*Data for the task*
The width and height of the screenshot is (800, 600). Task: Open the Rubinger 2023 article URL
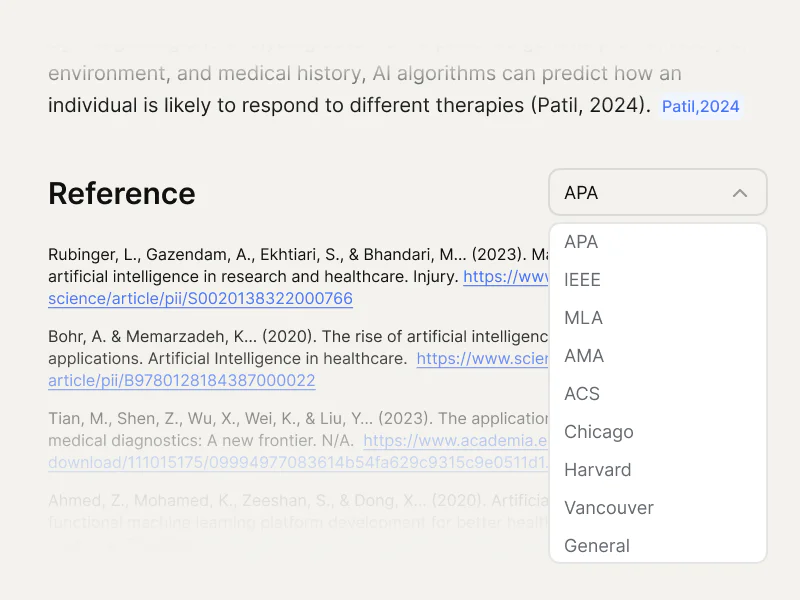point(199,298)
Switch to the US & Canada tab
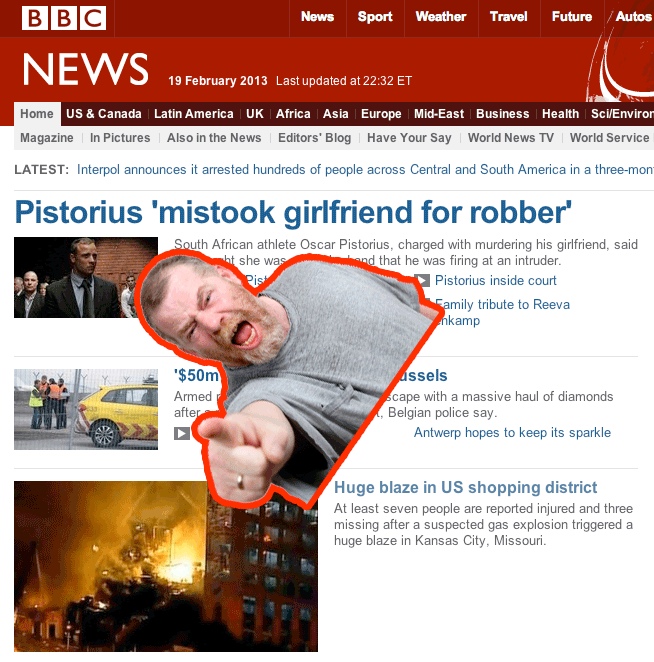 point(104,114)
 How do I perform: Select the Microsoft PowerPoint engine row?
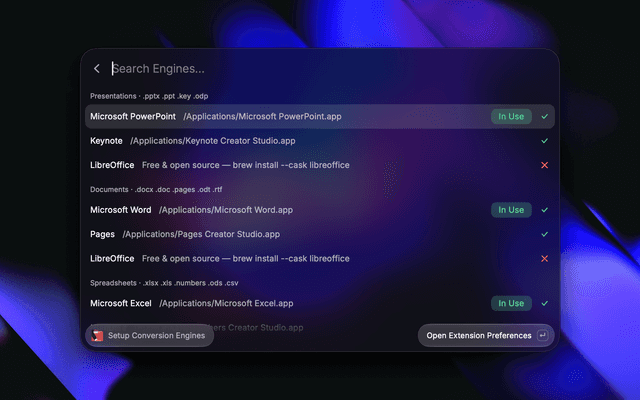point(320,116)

==

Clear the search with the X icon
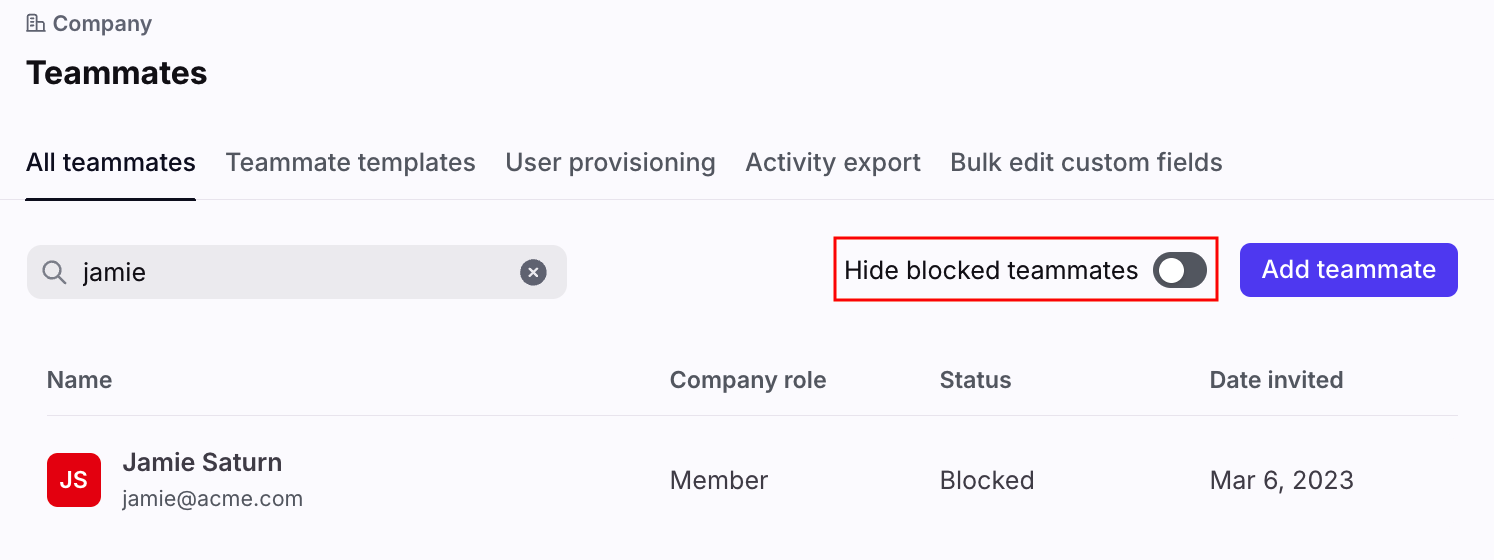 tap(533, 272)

*Given problem*
Update the records starting with the line containing "The width and" and going on through the line containing "point(320,116)", replacing "tab" with "section" and leaving everything else unchanged. Omit the pictures from your answer.

*Solution below*
The width and height of the screenshot is (800, 600). Task: Open the Rubinger 2023 article URL
point(199,298)
Switch to the US & Canada section
 point(104,114)
 How do I perform: Select the Microsoft PowerPoint engine row?
point(320,116)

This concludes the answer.